• [The problem]: Look through the material below, count the lines containing the word "logo", and state only the count.

• [Information shown]:

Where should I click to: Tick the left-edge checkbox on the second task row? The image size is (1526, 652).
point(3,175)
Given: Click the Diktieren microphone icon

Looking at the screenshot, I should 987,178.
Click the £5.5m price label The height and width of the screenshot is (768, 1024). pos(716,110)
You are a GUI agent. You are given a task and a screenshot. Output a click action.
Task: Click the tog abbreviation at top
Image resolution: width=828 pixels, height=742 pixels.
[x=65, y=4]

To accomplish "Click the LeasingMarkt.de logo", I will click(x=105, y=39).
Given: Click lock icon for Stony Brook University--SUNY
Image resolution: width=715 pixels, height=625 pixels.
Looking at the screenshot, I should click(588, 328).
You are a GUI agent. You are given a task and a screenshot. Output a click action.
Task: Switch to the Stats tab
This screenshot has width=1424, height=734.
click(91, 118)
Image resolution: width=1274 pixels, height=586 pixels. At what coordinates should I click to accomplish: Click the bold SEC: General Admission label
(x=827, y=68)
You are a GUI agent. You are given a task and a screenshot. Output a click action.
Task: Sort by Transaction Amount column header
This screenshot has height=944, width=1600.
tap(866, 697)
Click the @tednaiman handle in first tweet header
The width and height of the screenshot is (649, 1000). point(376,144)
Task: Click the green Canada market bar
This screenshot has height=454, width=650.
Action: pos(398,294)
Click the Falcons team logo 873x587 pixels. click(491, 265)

• [Response for this exercise]: 2